Adaptasi #11

656 126 144
                                    

Sienna memang bukan tipe orang yang bisa marah, apa lagi dengan orang-orang terdekatnya. Entah dia terlalu baik atau memang bodoh seperti yang Kanaka bilang, tapi Sienna memang mudah sekali memaafkan orang lain. Buktinya saja, hubungannya dengan Raka sudah baik-baik saja dalam waktu tak lebih dari 1x24 jam. Mereka langsung berbaikan di hari yang sama ketika Raka membentak Sienna, meski membutuhkan bantuan dari keempat cecunguk lain untuk membujuk Sienna yang saat itu sempat ngambek tak mau ikut latihan, dan kultum spesial dari Dimas dengan tema Saling Memaafkan dan Hidup Rukun. Intinya, Sienna dan Raka sekarang sudah berbaikan karena bantuan keempat sahabat mereka.

Saat itu Raka meminta maaf dan berjanji tak akan meninggikan suaranya lagi di depan Sienna selain untuk bernyanyi, dan Sienna meminta satu tambahan janji untuk tidak bertengkar lagi dengan Luka dengan sedikit mengancam bahwa dia tak akan memaafkan Raka jika tidak dituruti. Dan karena janji yang terpaksa ia tepati itu, Raka saat ini terduduk di salah satu meja kantin bersama Sienna di hadapannya dan Luka di samping cewek itu.

"Gue tinggal beli minum bentar ya," Sienna bangkit setelah melihat gelas es tehnya sudah kosong padahal makan siangnya belum habis. "Kalian ngobrol-ngobrol aja dulu."

Luka dan Raka hanya bisa tersenyum canggung melihat Sienna yang memperlakukan mereka seperti dua orang asing padahal nama mereka ada di dalam satu Kartu Keluarga yang sama. Sepeninggalan Sienna, kedua bersaudara itu sontak bermuka masam dan kompak saling adu pandang dengan tatapan tajam.

"Ngapain lo di sini?" Raka adalah orang pertama yang bersuara.

"Seharusnya gue yang nanya gitu." Luka tak mau kalah. "Ngapain lo gangguin makan siang gue sama Sienna?"

"Sienna yang ngajak gue makan bareng kok."

"Emang kalian udah baikan?"

"Udah, dia bukan orang pendendam."

Luka mendengus. "Jangan jadiin kemurahan hati dia sebagai alasan untuk lo terus menyakiti dia. Mentang-mentang dia selalu maafin lo, lo jadi seenak jidat aja ngelakuin kesalahan."

"Yang kemarin itu bukannya gue sengaja." Raka berdecak kesal. "Gue nggak pernah bermaksud untuk ngebentak Sienna, gue cuma mau ngomong sama lo."

"Emang nggak bisa diomongin baik-baik?" Luka tiba-tiba menghentakkan sendoknya di atas meja dan menatap Raka semakin tajam.

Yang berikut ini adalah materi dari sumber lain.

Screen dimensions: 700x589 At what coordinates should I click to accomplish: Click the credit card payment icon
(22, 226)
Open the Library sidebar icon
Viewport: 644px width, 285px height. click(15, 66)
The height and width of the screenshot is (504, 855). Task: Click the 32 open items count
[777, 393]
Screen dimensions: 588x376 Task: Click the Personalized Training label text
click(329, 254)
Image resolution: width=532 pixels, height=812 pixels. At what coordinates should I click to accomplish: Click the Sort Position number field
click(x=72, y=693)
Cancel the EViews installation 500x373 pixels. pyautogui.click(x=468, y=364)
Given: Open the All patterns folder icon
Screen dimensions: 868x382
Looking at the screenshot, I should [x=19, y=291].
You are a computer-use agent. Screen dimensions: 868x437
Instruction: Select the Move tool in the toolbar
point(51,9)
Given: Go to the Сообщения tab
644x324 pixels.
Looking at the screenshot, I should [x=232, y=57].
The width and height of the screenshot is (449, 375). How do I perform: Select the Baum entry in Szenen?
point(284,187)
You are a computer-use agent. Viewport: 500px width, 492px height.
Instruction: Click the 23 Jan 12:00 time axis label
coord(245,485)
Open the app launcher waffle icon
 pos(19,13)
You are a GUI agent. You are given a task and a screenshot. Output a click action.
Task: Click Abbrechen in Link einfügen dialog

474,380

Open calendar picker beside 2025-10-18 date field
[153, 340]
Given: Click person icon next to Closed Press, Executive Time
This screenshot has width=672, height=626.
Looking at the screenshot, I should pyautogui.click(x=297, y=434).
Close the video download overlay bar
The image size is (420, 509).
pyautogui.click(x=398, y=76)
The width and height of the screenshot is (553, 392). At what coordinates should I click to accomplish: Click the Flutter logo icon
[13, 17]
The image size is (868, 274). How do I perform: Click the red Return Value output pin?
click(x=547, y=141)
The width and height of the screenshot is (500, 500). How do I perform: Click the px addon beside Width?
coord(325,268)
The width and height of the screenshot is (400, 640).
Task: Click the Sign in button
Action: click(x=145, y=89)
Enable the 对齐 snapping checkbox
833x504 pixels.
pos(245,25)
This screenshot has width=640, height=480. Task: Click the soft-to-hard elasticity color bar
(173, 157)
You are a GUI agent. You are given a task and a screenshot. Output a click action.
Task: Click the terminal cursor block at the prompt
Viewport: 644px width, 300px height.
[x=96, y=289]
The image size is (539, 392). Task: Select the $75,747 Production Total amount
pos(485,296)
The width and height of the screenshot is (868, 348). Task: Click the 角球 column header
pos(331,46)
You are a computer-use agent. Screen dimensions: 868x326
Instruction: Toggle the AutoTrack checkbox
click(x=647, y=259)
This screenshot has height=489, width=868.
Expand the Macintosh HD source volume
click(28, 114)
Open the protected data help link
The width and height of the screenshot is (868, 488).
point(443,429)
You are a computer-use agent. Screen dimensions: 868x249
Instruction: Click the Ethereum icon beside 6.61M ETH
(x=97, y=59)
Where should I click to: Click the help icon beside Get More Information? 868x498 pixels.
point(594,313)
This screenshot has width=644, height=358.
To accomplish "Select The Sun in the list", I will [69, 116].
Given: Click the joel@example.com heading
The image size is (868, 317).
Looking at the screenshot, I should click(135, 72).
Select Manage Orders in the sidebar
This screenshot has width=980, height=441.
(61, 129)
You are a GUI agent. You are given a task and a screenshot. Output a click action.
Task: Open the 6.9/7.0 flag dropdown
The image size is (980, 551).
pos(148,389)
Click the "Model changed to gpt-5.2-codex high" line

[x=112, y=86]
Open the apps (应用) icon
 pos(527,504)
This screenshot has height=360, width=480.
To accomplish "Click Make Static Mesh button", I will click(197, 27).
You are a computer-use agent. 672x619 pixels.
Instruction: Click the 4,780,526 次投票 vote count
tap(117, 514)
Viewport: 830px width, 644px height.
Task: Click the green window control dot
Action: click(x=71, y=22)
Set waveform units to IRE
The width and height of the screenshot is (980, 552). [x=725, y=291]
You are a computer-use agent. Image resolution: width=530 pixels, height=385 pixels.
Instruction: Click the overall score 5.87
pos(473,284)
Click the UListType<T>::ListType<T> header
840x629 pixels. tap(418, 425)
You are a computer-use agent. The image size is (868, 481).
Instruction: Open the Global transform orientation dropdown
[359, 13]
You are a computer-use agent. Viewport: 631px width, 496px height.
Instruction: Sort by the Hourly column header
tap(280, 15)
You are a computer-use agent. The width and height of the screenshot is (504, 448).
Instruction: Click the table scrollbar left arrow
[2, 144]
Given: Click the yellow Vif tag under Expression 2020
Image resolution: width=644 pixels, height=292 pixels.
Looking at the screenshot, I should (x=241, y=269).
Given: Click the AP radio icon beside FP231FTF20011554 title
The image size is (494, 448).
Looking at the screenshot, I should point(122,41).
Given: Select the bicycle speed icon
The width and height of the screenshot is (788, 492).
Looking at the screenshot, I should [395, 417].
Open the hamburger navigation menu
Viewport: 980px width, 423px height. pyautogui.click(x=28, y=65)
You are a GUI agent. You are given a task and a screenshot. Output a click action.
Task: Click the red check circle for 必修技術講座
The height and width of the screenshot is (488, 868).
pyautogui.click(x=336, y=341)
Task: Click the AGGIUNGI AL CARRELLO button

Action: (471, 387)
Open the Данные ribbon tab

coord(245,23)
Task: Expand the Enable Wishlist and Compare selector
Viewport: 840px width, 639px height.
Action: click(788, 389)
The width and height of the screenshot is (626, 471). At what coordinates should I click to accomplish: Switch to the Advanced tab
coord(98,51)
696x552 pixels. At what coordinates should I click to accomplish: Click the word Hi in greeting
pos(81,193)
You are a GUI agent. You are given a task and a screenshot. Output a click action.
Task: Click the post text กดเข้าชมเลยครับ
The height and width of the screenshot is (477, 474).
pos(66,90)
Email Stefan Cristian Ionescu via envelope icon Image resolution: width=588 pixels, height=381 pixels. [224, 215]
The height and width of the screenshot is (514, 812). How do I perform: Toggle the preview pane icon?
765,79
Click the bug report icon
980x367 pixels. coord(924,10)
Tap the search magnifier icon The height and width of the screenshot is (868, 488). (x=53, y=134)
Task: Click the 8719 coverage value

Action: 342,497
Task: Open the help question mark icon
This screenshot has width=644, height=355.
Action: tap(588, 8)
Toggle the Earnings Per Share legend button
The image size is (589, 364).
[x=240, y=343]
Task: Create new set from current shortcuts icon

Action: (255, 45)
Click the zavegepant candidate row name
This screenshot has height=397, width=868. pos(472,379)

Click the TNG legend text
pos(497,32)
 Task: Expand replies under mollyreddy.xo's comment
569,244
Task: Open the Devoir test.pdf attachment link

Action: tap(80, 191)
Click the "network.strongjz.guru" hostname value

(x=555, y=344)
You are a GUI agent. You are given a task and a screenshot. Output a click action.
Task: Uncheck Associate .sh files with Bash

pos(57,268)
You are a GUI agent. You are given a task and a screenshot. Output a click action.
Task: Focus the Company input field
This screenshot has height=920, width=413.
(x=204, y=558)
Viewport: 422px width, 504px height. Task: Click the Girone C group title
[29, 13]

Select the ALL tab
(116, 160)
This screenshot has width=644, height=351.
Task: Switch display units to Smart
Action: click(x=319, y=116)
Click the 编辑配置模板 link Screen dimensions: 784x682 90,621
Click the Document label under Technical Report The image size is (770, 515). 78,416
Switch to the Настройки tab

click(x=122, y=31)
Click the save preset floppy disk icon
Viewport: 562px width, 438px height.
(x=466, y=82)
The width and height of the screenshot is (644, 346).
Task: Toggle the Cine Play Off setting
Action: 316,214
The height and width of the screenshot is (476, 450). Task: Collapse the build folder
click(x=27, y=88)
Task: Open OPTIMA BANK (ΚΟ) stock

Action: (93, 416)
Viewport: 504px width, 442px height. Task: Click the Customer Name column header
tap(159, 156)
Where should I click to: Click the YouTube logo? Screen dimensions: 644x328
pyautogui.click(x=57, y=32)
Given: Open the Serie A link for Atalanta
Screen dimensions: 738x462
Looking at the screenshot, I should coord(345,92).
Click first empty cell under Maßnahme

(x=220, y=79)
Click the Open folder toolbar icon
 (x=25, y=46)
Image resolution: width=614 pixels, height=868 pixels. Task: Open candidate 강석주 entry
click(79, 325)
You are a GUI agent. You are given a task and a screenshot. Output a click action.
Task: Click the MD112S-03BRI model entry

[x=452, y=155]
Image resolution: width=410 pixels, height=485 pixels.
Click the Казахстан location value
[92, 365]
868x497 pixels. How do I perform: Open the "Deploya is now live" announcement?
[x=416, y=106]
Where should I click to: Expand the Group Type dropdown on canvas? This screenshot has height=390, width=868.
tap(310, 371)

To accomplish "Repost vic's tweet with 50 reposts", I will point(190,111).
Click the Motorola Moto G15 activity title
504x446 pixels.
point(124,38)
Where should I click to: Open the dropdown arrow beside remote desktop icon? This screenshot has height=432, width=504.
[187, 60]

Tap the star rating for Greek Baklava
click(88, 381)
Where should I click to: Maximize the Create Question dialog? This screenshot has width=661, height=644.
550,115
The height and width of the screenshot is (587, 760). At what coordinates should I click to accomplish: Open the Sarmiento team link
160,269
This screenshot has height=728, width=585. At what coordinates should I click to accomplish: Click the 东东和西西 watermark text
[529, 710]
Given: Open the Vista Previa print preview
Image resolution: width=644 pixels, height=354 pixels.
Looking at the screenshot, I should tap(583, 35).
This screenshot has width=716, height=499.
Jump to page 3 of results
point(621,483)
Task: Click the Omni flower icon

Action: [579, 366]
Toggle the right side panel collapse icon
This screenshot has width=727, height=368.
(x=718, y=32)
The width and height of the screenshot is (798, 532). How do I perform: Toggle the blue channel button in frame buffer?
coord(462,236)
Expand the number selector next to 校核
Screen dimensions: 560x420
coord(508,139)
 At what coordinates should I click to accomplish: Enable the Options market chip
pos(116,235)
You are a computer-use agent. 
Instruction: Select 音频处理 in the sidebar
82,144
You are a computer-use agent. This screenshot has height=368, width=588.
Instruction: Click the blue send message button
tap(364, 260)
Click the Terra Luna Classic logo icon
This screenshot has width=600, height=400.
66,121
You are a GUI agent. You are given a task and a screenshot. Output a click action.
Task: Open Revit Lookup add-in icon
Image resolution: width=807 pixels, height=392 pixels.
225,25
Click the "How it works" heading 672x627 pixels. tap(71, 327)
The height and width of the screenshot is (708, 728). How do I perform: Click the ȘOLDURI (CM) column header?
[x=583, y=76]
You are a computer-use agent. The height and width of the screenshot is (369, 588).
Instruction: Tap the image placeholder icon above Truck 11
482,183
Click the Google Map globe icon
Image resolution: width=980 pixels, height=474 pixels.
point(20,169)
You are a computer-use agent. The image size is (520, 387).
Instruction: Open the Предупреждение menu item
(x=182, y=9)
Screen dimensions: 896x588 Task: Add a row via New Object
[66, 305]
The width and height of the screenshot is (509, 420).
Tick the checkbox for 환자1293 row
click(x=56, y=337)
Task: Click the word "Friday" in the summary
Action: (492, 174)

Kedua bersaudara itu sedang bergelut dengan mata mereka dan rangkaian urat yang tercetak samar di leher mereka. Namun saat mereka menyadari bahwa Sienna sedang melihat, dua cowok itu sontak tersenyum lebar dan melambai sampai Sienna tak melihat mereka lagi.

"Emang lo bisa dibaikin?" Raka membalikkan pertanyaan adiknya.

"Apa sih kesalahan gue sampai gue nggak pantas untuk dibaikin, Bang?" Luka bertanya pedih. "Gue nggak sehina yang lo dan Papa pikir."

"Then prove it." Tekan Raka. "Buat gue percaya sama lo lagi."

"Udah lah." Luka berucap jengah. "Masalah ini nggak akan ada habisnya. Kita cuma terus mengulang dialog yang sama dan berakhir dengan berantem lagi dan lagi."

"Karena lo tetap nggak akan percaya dengan semua penjelasan gue bahkan saat mulut gue berbusa sekalipun." Lanjut Luka. "Sekarang terserah, kalo lo tetap nggak mau percaya ya silakan. Biarkan masalah ini jadi tembok di antara kita."

"Sienna udah tahu?" Raka menatap Luka lekat begitu dia melemparkan pertanyan serius dan membuat atmosfer di antara mereka semakin menegang.

Luka menghela napas berat dan melirik Sienna yang sedang melakukan transaksi di meja kasir. "Belum."

"Gue harap lo kasih tahu secepatnya, sebelum kalian terlalu jauh." Kata Raka. "Dia harus tahu seperti apa lo dulu, dan siapa Cantika—"

"Nggak usah ngomongin orang yang udah mati." Potong Luka dengan suaranya yang ditekan. "Dia nggak bisa bertanggung jawab untuk semua yang udah dia lakuin."